There are various central signaling pathways like the Hedgehog pathway [87], the Wingless-related integration site (WNT) pathway, the Notch pathway, the transforming growth factor-β/Smad pathway, and tyrosine kinase pathways involved with intestinal morphogenesis during the embryological period. The ecological environment of the gut in the intestinal mucosa is a part of the above-mentioned multiple pathways for gut morphogenesis [88]. A study showed that protease-activated receptor-1 (PAR-1) influences and regulates the pathways and is, therefore, instrumental in the architecture of minute capillaries in villi of the small intestine [89].

Microbiota-based CVD therapy

Since establishing a relationship between gut microbiota and CVDs, new therapies have evolved to treat cardiovascular diseases. The most effective therapy changes in diet and lifestyle that appease the beneficial microbes. The use of probiotics, judicious use of antibiotics, and fecal microbiota transplantation are novel approaches in the treatment of CVD’s keeping the gut microbiota factor in view. However, still, further experiments are needed to concrete the concept of microbiota-based CVD therapy [90].

Research gap

Although there exists a plethora of research studies that establish the relationship between gut microbiota and increased risk of cardiovascular diseases, only a handful of studies contribute to providing evidence that indicates the direct participation of gut microbiota in the pathogenesis of CVDs. Large sample size studies are needed to understand the deep connection of this relationship between the two components. Knowledge is limited in understanding specific interactions of two microbial species, their interaction with the human body, and how these species play a role in disease manifestation. These topics contribute to significant research gaps. 

Conclusions

The human gut consists of vast strata of microbiota which almost act like a silent organ. Some of them are beneficial, some are neutral, and some have pathogenic potential. Based on the available literature, there is significant evidence proving an association of gut microbiota with cardiovascular diseases. Dysbiosis is observed in patients with coronary artery disease, hypertension, heart failure, and other heart conditions. According to studies, various metabolites secreted by microbiota lead to the worsening of cardiac conditions. Therefore, it is high time that treatment modalities based on gut microbiota should be considered. This can be achieved very easily by modification in diet, lifestyle, and correct usage of probiotics and supplements.

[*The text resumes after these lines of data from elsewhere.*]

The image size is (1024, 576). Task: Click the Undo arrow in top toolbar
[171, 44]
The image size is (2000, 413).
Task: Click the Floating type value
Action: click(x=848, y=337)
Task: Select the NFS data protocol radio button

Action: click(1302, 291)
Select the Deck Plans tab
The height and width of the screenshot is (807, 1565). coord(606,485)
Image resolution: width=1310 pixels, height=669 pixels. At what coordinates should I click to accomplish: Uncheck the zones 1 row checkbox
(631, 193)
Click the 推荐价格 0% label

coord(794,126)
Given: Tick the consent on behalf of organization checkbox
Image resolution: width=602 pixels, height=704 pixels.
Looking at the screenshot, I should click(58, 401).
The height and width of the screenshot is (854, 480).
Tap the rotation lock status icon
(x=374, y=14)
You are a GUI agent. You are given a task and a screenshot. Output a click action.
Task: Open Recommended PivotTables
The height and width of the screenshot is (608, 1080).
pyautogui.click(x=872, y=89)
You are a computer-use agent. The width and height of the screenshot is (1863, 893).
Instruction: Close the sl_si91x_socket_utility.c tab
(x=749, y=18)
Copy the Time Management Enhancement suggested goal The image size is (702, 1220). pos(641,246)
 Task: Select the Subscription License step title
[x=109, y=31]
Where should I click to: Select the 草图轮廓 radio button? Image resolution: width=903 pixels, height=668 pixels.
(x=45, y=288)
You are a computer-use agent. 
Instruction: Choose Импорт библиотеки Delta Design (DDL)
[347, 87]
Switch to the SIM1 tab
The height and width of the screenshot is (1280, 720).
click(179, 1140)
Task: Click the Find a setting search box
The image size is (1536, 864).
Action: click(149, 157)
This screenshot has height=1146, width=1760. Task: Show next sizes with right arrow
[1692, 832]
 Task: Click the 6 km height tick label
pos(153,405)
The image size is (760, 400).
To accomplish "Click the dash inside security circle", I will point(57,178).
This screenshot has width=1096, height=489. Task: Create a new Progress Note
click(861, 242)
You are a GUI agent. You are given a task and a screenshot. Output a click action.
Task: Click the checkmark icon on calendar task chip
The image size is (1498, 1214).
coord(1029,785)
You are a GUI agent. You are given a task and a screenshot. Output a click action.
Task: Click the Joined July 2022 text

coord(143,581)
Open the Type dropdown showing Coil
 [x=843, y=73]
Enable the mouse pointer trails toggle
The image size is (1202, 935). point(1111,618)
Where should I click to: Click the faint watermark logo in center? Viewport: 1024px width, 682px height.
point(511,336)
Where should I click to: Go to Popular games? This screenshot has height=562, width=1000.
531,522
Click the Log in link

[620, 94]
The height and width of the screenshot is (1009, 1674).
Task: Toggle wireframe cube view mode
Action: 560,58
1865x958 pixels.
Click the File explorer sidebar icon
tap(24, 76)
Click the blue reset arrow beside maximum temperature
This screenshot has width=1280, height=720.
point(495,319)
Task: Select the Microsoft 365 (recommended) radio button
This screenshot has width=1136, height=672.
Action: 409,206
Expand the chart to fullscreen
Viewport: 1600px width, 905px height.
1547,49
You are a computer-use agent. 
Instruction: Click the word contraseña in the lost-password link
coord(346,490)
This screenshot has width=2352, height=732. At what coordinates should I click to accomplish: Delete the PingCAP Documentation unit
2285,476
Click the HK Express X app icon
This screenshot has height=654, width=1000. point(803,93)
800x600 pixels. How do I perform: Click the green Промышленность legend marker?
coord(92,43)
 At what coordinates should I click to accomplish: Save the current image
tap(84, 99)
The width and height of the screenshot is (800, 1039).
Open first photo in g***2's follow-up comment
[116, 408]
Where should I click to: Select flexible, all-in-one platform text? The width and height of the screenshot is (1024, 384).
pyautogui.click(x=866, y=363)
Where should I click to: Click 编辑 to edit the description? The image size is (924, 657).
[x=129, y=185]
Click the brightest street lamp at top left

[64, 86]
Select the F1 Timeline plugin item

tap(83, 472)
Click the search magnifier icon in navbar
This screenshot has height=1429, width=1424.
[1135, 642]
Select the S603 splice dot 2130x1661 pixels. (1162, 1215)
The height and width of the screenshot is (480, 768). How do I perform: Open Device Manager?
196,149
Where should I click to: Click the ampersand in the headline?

Further depth in the concept of association between gut microbiota and CVDs can be only made possible by more experiments and research studies, as this is only the tip of the iceberg. The focus should be on outlining direct pathways and metabolites that influence the development of CVDs. While developing newer drugs, their action on gut microbiota should also be considered. Preserving and maintaining beneficial microbiota has a positive impact not only on cardiac diseases but also on the general physiology of the human body. Therefore, scientists should focus on ideas and concepts that might help improve the status of microbiota residing in the intestines, which seems to have the potential of providing a new approach to treating cardiovascular diseases.